The Last Proletarians of Football then follow how IFK, playing in the second division from 1971 to 1976, get back to Allsvenskan in 1977 and transform into a European football powerhouse during the 1980s. Some of the players—such as Torbjörn Nilsson, Ruben Svensson, Dan Corneliusson and Glenn Hysén, alongside manager Sven-Göran Eriksson—also appear and get to tell their view of that period.

The highlight of the film shows the success in the 1981–82 UEFA Cup, which culminated in the 1982 UEFA Cup Final against Hamburger SV. The contrast between the Swedish amateur side and their well-paid opponents is repeated. HSV had just won the Bundesliga, and were so confident that even after losing 1–0 in the first match in Gothenburg, pennants proclaiming "Hamburger SV – UEFA Cup Winners 1982" ("Hamburger SV – UEFA-Cup-Sieger 1982") had been produced, distributed and sold in Hamburg before the second game. The Last Proletarians of Football then show how IFK Göteborg went on to beat the German team 3–0 away, the first ever European trophy won by a Swedish club (and currently only one of two as IFK repeated their success in the 1986–87 UEFA Cup).

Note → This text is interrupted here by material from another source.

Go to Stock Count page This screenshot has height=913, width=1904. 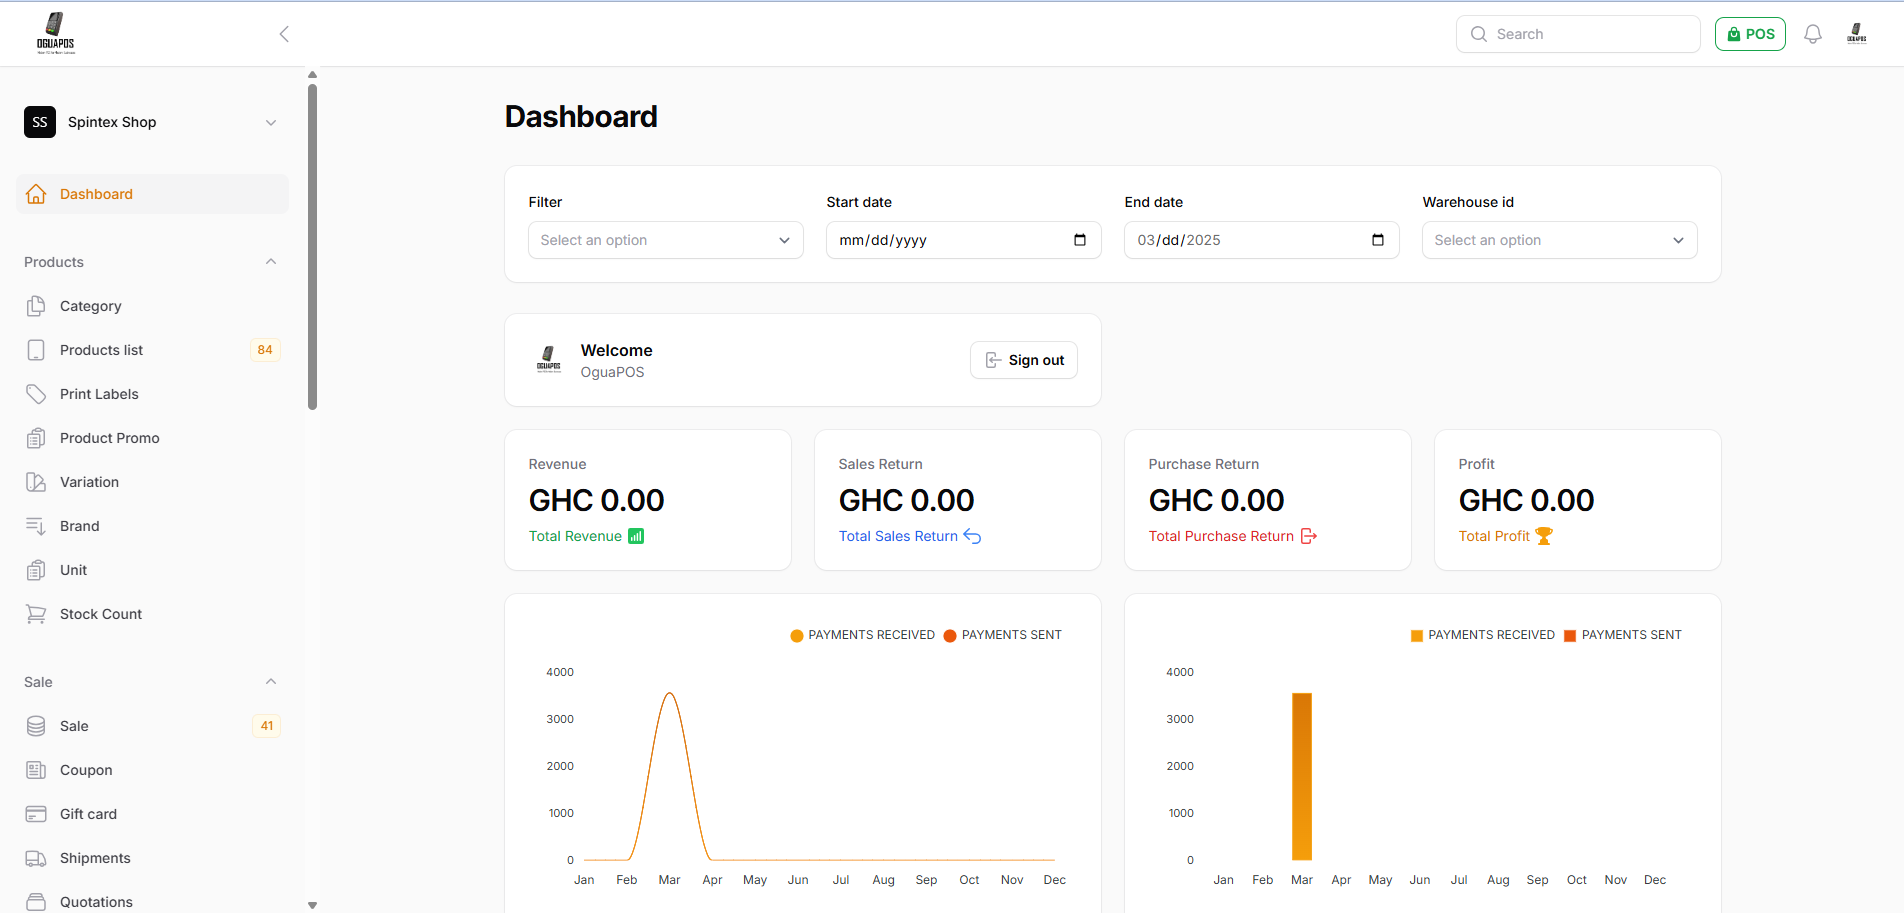click(x=100, y=614)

Jönsson and Hjorthén show how Swedish society changes in the mid 1980s, diverging from the Swedish model. Ideals change, egoism is on the rise and solidarity is no longer inherent to Swedish society. They contend that the assassination of Olof Palme in February 1986 is the turning point.

But IFK Göteborg, still an amateur team, marches on and reaches the semifinals in the 1985–86 European Cup. The matches against FC Barcelona in April 1986 are then pointed out as the turning point for IFK Göteborg, and their success as an amateur club. Images from the convincing 3–0 win at home in Gothenburg, is followed by speculation about bribed referees and foul play before the match in Barcelona. Jönsson and Hjorthén argue that the rich and powerful Spanish club could not afford to lose against a Swedish amateur side. FC Barcelona goes on to win 3–0, and a goalless extra time is followed by Barcelona winning 5–4 in the penalty shoot-out.

Scenes of IFK Göteborg getting eliminated from European football then cut to the scenes of Olof Palme's funeral as the documentary ends.

== Release ==
An extended 80-minute cut of the film was sneak-previewed at the Draken cinema in Gothenburg on 4 January 2011, and on 1 April the general release 74-minute version started screening. The Last Proletarians of Football was released on DVD on 27 May 2011, early DVDs shipped with a replica of the Hamburger SV pennant claiming they won the 1982 UEFA Cup. The documentary has been televised by Sveriges Television twice, a 59-minute cut later the release year on 4 September, and the full-length film on 20 June 2012.

The Last Proletarians of Football has also been screened abroad, in Barcelona (at the OffsideFest football film festival), London, Berlin, Palermo (at the SportFilm Festival), Liverpool (at the Kicking + Screening football film festival), New York City, Rio de Janeiro, São Paulo and Bilbao.

== Reception and awards ==
The Last Proletarians of Football was praised in Sweden as well as abroad, and received favorable reviews in all the major Swedish newspapers. The main criticism the film received was that it tried to force the connection between politics and football too hard, but the connection has also been pointed out as one of the strengths of the film.

The film won the Paladino d'oro, the award for the best football film at the SportFilm Festival in Palermo and was nominated to two further categories, best film editing and best cinematography.